In this section, we will be creating a simple neural network and train it.

First, let’s import the torch.nn module, which contains neural network layers, loss functions, and optimizers.

```
import torch.nn as nn
```

Now, we define our simple neural network. In pytorch a neural network is a subclass of `nn.Module`

and usually has an `__init__`

method and a `forward`

method. By convention `__init__`

method
will accept the network configuration and create some or all of the objects of building blocks or inference steps those create the whole network. The `forward`

method accepts input as
parameters and run inference steps to produce model output. Here is a simple one layer neural network:

```
class SimpleNet(nn.Module):
def __init__(self, input_size, output_size):
super(SimpleNet, self).__init__()
self.layer1 = nn.Linear(input_size, output_size)
def forward(self, x):
x = self.layer1(x)
x = torch.relu(x)
return x
```

In the above code, nn.Linear is a linear (also known as fully connected) layer, which performs a linear transformation on the input data. nn.ReLU is the activation function ReLU (Rectified Linear Unit).
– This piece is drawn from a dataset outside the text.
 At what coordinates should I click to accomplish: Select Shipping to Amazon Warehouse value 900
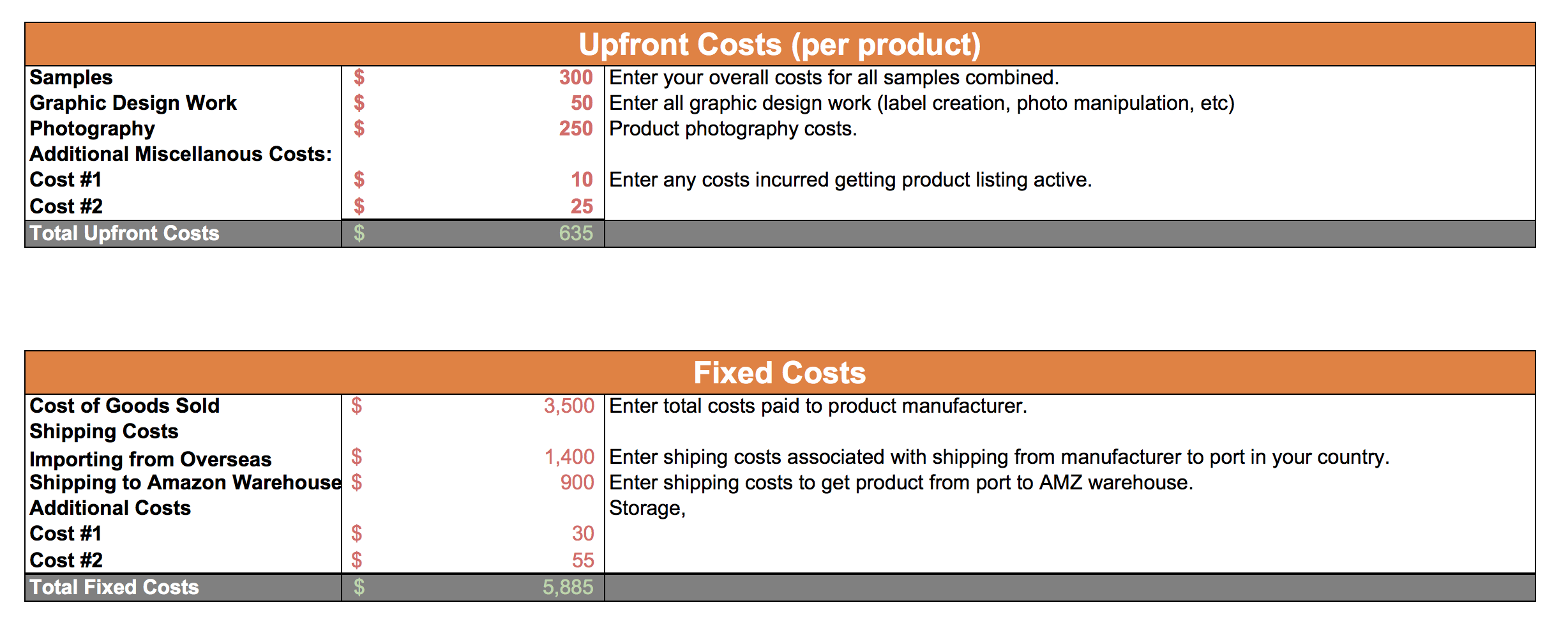[x=473, y=483]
Now, we create an instance of our network, and process some input data.

```
# Create the network (input size 10, output size 1)
net = SimpleNet(10, 1)
# Create a dummy tensor to represent input data
input_data = torch.randn(10)
# Forward pass through the network
output_data = net(input_data)
print(output_data)
```

This will produce completely randon output (may be all zeros sometimes for any input) as we have not trained our network. In the next section we will be training this network so that it produces output according to training.
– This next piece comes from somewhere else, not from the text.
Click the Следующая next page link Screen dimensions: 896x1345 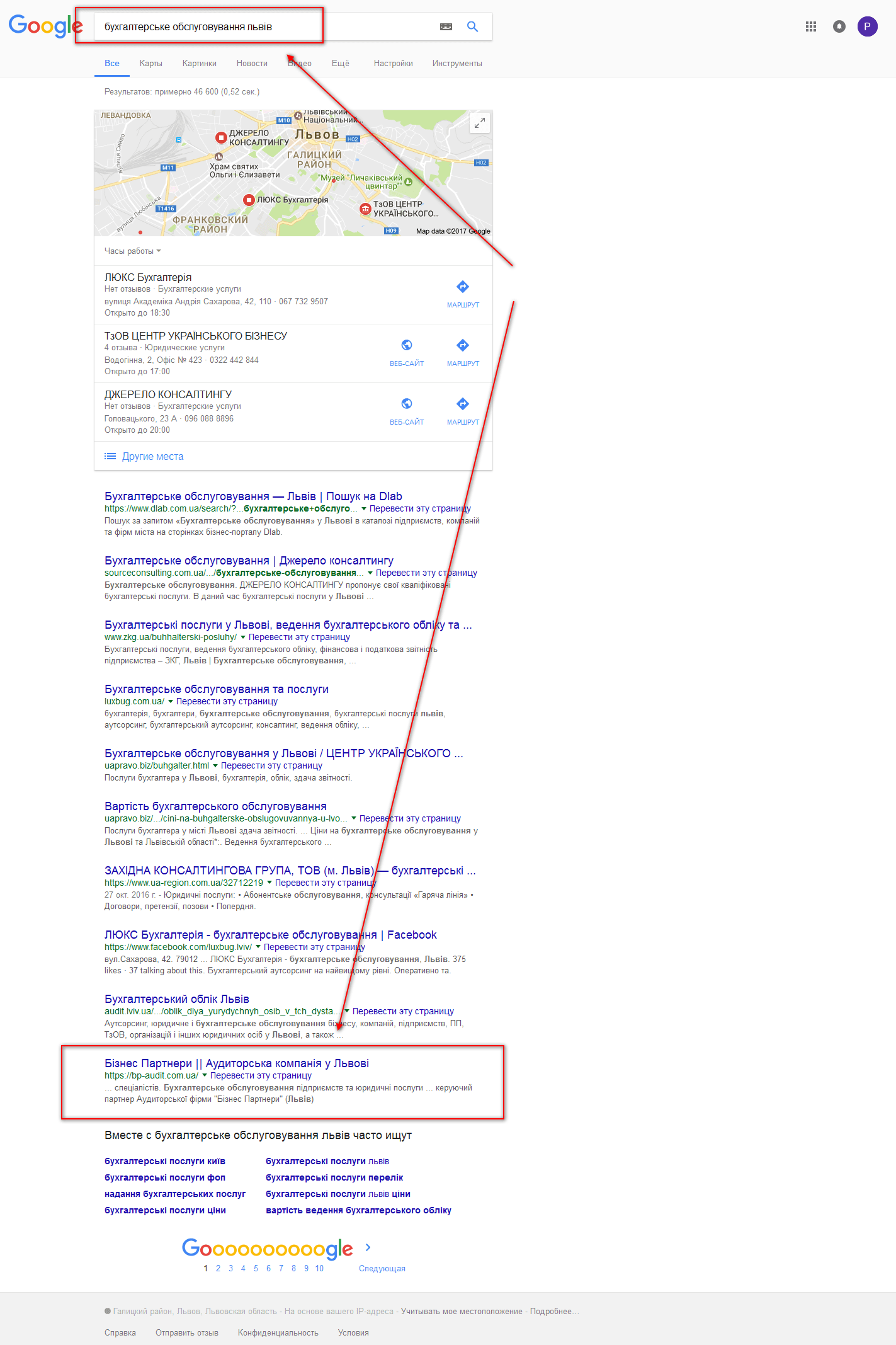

First, we need to define a loss function and an optimizer.

```
# Define a loss function - we'll use Mean Squared Error (MSE)
criterion = nn.MSELoss()
# Define an optimizer - we'll use Stochastic Gradient Descent (SGD)
optimizer = torch.optim.SGD(net.parameters(), lr=0.01) # Learning rate 0.01
```

criterion is a function that will take the output of our network and the target output and compute a loss value that we want to minimize through optimization. optimizer is an implementation of a specific optimization algorithm - in this case, Stochastic Gradient Descent.

Let’s create some dummy target data, and compute the loss for our network’s output.

```
# Create dummy target data
target_data = torch.randn(1) # for example purposes, this can be any data
# Compute the loss
loss = criterion(output_data, target_data)
print(loss)
```

Now we’ll do a backwards pass through the network, using the .backward() method to compute the gradients of the loss with respect to the network’s parameters.

```
# Zero the gradients
optimizer.zero_grad()
# Backward pass: compute gradient of the loss with respect to all the learnable parameters of the model
loss.backward()
# Update weights
optimizer.step()
```

optimizer.zero_grad() zeros the gradients, as PyTorch accumulates gradients and we need to clear them at each step. loss.backward() computes the gradient of the loss with respect to all of our learnable parameters, and optimizer.step() performs a single optimization step and updates the network parameters.

We now have computed the gradients of a loss function with respect to your model’s parameters, and used gradient descent to update the weights and reduce the loss. This process - forward pass, loss computation, backward pass, and parameter update - is essentially what training a neural network consists of.

Neural networks are usually trained in batches. First, let’s create some dummy input and target data in batches:

```
# Create a batch of 64 inputs, each of size 10
input_batch = torch.randn(64, 10)
# Create a batch of 64 outputs, each of size 1
target_batch = torch.randn(64, 1)
```

Now, we define a loss function and an optimizer, as before:

```
# Define a loss function - we'll use Mean Squared Error (MSE)
criterion = nn.MSELoss()
# Define an optimizer - we'll use Stochastic Gradient Descent (SGD)
optimizer = torch.optim.SGD(net.parameters(), lr=0.01) # Learning rate 0.01
```

Let’s add a training loop that feeds the network with batches of data:

```
# Set the number of epochs
epochs = 10
# Training loop
for epoch in range(epochs):
# Forward pass: Compute predicted y by passing input_batch to the model
output_batch = net(input_batch)
# Compute the loss
loss = criterion(output_batch, target_batch)
# Print loss for every 2nd epoch
if epoch % 2 == 0:
print(f'Epoch: {epoch} Loss: {loss.item()}')
# Zero gradients, perform a backward pass, and update the weights.
optimizer.zero_grad() # Zero the gradients
loss.backward() # perform a backward pass (backpropagation)
optimizer.step() # Update the weights
```

In this training loop, we’re feeding the model with 64 inputs (input_batch) at a time and asking it to output predictions (output_batch). We then calculate the loss between the predictions and the actual targets (target_batch), perform backpropagation to compute the gradients, and update the model’s weights.